Disposição dos elementos: Pat e Patachon, respectivamente, Almeida e Caixeirinha (muito parecidos com os originais); Jaime Galinha, vestido de mulher, pandeireta; Miguel Ramalho, patachon mais velho e outro personagem muito bem caracterizado, pandeiretas; Inácio Roque, saxofone barítono, de matrafona; Ilhéu, bombardino, de clown; Nicolau, clavicórdio, de madona antiga; Roque, trompa, de romeira; Plácido, clarinete, de mulher excêntrica; Aleixo, clarinete, dama do Séc.XVIII; Silva, clarinete, de matrafona; Barradas, saxofone-sopra- no, de senhora da alta roda; Heliodoro, bombeiro, de judeu errante; Paco, pratos, de espanhola; Modesto, caixa, de plebeu antigo; meu irmão Otelo, porta bandeira, clarinete; e eu, finalmente, também clarinetista, mascarado de oficial de marinha.

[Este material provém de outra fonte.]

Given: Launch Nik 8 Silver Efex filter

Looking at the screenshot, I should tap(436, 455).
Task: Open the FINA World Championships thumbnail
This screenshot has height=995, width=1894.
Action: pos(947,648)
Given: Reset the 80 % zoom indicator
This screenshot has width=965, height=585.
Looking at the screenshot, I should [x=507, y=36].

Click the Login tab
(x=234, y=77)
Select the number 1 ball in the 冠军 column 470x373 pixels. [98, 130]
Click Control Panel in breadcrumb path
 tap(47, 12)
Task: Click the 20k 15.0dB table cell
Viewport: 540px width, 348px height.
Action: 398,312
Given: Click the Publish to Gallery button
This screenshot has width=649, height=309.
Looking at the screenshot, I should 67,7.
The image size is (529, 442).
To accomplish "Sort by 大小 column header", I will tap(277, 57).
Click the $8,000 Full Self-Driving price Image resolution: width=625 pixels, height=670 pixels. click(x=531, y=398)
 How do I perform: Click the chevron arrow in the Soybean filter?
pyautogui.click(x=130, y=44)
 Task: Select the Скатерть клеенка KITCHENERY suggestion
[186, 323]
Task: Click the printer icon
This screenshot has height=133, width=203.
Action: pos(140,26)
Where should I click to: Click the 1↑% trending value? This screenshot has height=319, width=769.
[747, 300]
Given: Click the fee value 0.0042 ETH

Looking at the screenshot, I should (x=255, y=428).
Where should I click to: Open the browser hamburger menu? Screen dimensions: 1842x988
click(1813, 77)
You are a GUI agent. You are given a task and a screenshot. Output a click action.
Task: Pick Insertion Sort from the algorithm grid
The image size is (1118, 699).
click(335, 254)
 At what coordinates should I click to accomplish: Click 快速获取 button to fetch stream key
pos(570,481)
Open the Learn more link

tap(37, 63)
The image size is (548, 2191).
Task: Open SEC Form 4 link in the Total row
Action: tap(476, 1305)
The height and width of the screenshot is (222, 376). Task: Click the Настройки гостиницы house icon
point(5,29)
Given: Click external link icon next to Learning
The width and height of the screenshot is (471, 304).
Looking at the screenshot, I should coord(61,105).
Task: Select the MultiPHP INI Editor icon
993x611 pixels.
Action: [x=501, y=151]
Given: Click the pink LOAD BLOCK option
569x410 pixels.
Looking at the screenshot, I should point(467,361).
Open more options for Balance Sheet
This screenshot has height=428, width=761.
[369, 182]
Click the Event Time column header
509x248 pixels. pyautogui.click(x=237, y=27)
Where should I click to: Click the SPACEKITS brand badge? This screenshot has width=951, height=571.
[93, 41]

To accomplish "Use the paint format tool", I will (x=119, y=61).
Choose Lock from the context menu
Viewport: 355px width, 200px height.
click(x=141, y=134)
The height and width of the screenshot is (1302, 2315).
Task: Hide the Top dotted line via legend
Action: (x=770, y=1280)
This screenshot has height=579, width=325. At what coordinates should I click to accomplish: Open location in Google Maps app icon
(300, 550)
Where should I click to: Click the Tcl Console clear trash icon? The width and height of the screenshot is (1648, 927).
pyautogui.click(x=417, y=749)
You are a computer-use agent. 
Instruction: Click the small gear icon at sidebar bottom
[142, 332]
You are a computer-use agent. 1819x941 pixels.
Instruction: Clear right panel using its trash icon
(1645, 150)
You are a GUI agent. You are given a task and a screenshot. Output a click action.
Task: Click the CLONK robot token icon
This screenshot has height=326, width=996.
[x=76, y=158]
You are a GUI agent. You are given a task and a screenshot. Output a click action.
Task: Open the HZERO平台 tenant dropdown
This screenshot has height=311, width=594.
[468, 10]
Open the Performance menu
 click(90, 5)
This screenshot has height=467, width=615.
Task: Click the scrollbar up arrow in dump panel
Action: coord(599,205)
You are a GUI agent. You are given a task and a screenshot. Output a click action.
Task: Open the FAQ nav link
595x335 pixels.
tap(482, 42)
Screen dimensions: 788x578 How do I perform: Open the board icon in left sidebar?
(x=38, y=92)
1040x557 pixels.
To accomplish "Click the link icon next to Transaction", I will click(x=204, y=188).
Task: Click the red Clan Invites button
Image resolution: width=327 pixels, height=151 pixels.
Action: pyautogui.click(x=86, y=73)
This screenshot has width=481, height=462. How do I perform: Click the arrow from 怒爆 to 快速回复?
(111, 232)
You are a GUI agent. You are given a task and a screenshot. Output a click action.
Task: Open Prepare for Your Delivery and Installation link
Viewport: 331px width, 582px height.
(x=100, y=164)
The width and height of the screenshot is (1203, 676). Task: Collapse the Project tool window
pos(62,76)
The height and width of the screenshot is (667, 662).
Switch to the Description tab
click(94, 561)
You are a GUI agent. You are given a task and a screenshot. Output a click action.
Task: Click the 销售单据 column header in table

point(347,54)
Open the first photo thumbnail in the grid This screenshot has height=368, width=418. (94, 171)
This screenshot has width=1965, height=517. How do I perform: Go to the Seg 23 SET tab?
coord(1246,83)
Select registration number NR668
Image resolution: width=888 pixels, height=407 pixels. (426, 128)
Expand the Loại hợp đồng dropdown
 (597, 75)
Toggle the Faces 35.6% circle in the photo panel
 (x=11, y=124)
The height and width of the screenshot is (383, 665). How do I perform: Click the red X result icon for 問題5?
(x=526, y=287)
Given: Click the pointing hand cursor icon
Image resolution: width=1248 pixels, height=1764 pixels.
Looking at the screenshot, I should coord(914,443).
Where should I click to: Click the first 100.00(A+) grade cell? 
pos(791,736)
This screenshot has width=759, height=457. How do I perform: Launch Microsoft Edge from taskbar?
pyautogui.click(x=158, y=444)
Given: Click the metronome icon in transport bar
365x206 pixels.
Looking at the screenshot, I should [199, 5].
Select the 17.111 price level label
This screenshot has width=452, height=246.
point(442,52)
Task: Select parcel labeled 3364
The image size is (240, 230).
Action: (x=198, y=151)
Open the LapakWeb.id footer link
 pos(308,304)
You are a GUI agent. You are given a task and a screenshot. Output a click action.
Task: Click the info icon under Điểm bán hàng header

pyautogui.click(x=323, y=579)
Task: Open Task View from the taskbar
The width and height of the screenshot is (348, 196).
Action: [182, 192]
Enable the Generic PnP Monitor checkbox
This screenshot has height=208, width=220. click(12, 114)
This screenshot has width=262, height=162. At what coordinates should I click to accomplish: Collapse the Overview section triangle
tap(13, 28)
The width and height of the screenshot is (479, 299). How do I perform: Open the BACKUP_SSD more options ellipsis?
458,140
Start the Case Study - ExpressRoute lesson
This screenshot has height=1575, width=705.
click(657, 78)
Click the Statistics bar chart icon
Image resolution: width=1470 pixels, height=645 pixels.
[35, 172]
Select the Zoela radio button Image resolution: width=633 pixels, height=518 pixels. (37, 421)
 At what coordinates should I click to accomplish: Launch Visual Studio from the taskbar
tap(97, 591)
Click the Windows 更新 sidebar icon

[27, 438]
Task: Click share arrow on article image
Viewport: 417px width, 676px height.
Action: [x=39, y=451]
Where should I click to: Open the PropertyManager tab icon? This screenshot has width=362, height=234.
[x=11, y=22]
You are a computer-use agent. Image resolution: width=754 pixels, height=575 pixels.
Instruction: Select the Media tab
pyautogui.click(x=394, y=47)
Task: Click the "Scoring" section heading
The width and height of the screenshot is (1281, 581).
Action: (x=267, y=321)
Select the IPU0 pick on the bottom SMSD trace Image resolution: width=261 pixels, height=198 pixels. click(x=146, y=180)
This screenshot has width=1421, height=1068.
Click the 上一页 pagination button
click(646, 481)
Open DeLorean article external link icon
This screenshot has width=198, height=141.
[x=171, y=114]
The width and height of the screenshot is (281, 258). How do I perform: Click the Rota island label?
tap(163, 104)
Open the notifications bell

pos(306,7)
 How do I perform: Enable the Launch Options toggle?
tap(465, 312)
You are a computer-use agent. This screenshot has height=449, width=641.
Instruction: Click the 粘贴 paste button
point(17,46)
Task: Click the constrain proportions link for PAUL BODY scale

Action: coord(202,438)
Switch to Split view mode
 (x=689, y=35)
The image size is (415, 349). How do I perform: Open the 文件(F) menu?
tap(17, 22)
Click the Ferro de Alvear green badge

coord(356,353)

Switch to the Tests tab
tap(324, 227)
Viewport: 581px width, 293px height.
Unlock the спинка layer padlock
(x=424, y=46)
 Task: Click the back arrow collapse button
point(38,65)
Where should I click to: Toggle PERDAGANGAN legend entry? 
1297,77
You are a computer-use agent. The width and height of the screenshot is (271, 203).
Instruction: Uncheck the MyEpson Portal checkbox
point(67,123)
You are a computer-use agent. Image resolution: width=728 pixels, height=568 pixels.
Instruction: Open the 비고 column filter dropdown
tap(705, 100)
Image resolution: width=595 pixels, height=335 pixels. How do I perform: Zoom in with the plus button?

Dia 17, fim do Entrudo: A Banda IMPERIAL DO VASO, terminou a sua actuação brincalhona, percorrendo as principais ruas da cidade, praticamente com a mesma composição, desta feita envergando lençóis e fitas coloridas, imitando albornozes árabes e com outras excentricidades, o que foi motivo de muita galhofa popular. Aceitavam-se gratificações voluntárias, as quais renderam 380$00, e se gastaram numa patuscada monumental.
Dia 25: Inspecção da Arma de Artilharia Ligeira N.º 1, na qual fiquei apurado simultaneamente com mais quatro mancebos voluntários, inscrito na 1.ª Bateria, unidade onde cumpri o serviço militar como recruta, praça pronta de condutor e de 1.º cabo, durante três anos. Exercitei três instruções normais, uma transferência temporária para Artilharia N.º 3 de Lisboa (após a Revolução de Agosto de 1931); tirei a especialidade de sinaleiro de transmissões do alfabeto orográfico; frequência das escolas regimentais; compus alguns álbuns didácticos desenhados; e, finalmente, dirigi a oficina regimental de barbearia, o que me libertou de muitas rondas, patrulhas nocturnas e outros serviços do quotidiano militar.